----- Document section -----
Running Head: Gender Disparities Towards Female Workers in El Paso Gender Disparities Towards Female Workers in El Paso Abstract Women have struggled to have their voice heard and recognized for many century’s. All though we have come a long way from 200 years ago women in the work force still have obstacles of gender inequality that may need to be attended to at this time. Our research proposal aims to study the disparities, between several quantitative factors of the working women in the El Paso area and those of their male counterparts with a feminism perspective.
These factors include pay, work hours and benefits. We will also attempt to qualitatively record some of these women’s personal feelings about their positions and work experience and how all factors – quantitative and qualitative affect their perceived levels of respect in the workplace. We hope our findings will uncover any unfair practices in gender equality in the workforce, should they exist, as well as an understanding of the ways in which these inequalities affect the perceptions of the women experiencing them. Gendered Disparities in the Workforce
Women have gone through a struggle that may not be fully conceived and understood in our past and within our society. Since our history mainly consists of a male biased perspective Feminist theory will be core objective of this research. Hakim (2006) investigates how sex differences between men and women are still palpable in the workforce, whether it’s the glaring pay gap or the discrimination while working. It’s still quite present today as it was in the past Although as a society we can say we have came along way just from a century ago.
----- Entries -----
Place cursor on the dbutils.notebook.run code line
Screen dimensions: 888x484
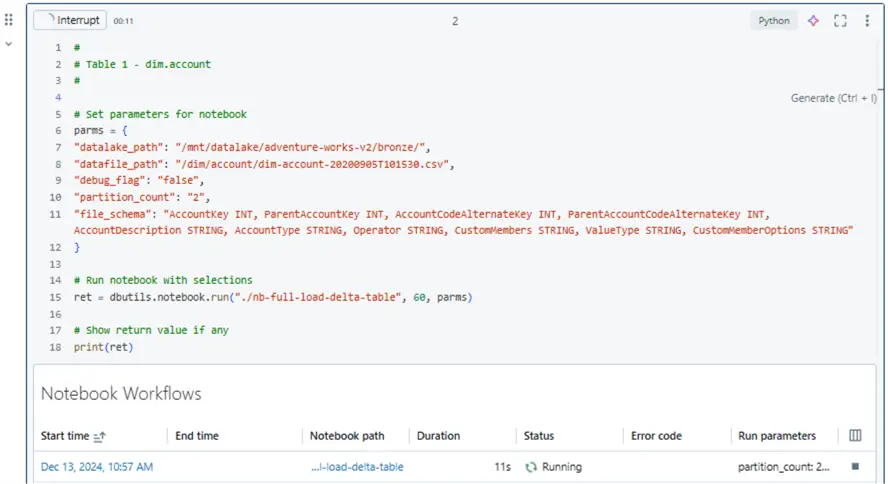[270, 297]
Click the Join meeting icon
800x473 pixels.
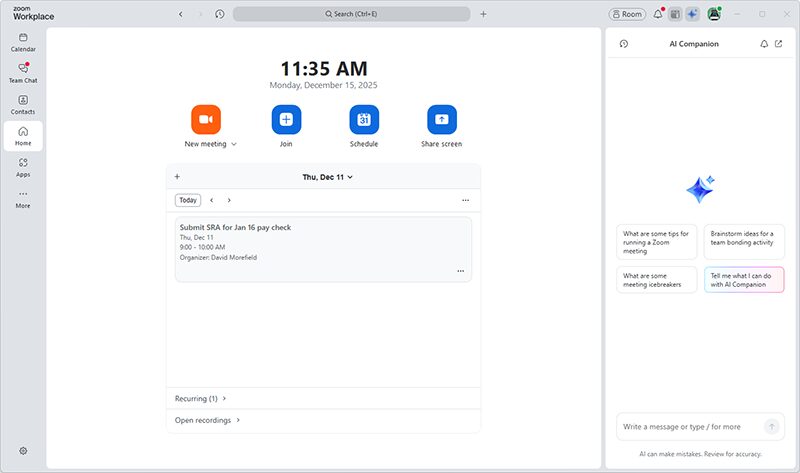pos(286,120)
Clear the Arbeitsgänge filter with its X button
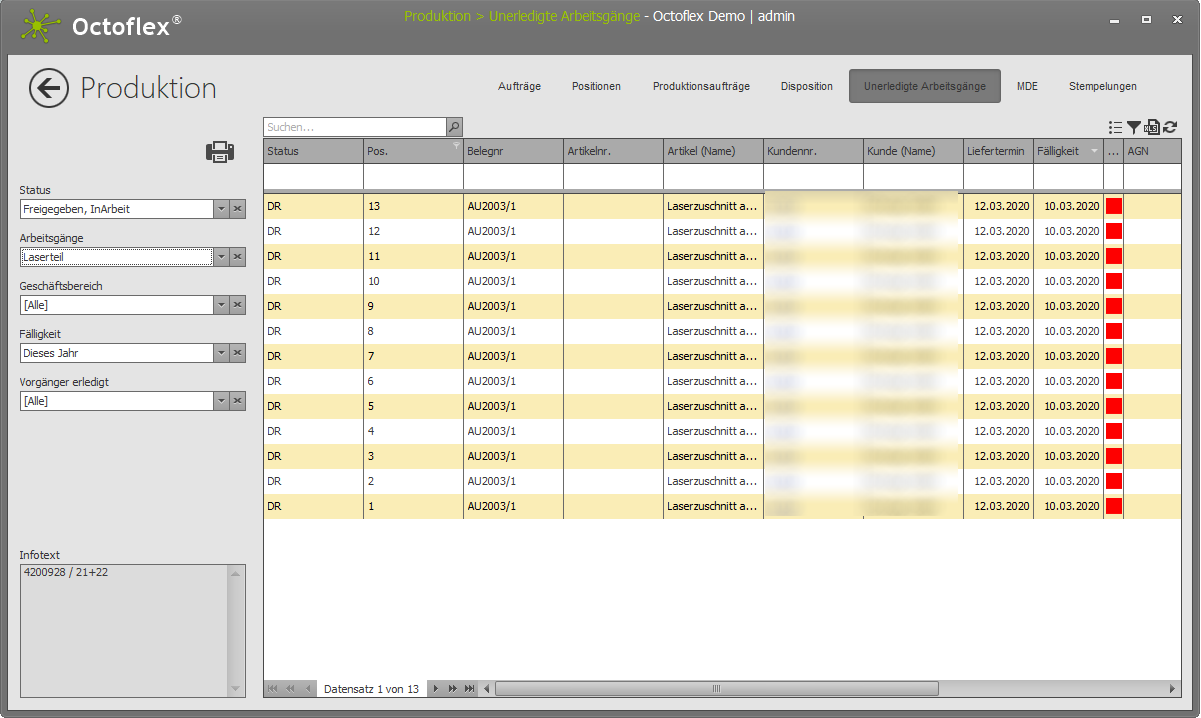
-----
Directions for this task: Extend the research proposal on gender disparities among female workers in El Paso, starting right after its final sentence.

Output:
Hakim asserts that the fight for gender rights is a great never ending struggle and notes how women in the workforce are constantly fighting for equality despite the fact of achieving leadership positions but still being perceived as inferior to men at work (Hakim, 2006). Chin (2011) presents the notion of identity that deals directly with leadership; mainly talking about how who we are affects who we are as a leader. With leadership struggles there comes the constant struggle between men and women and how sexism in the workplace happens. Literature Review
Feminist theory has had a rough past and has struggled to become a credible source within the academic world. Feminism has not only had to struggle with credibility but has also had to fight to be viewed through the academic lens in regards to history and culture in order to obtain the recognition it deserves. Your average individual that is not college educated may not perceive the inequality differences between genders that are still prevalent in our modern times. However, it is fair to say that as a society we have come a long way. The first lady to bring up this radical idea of feminist theory is credited to Mary Wollstonecraft.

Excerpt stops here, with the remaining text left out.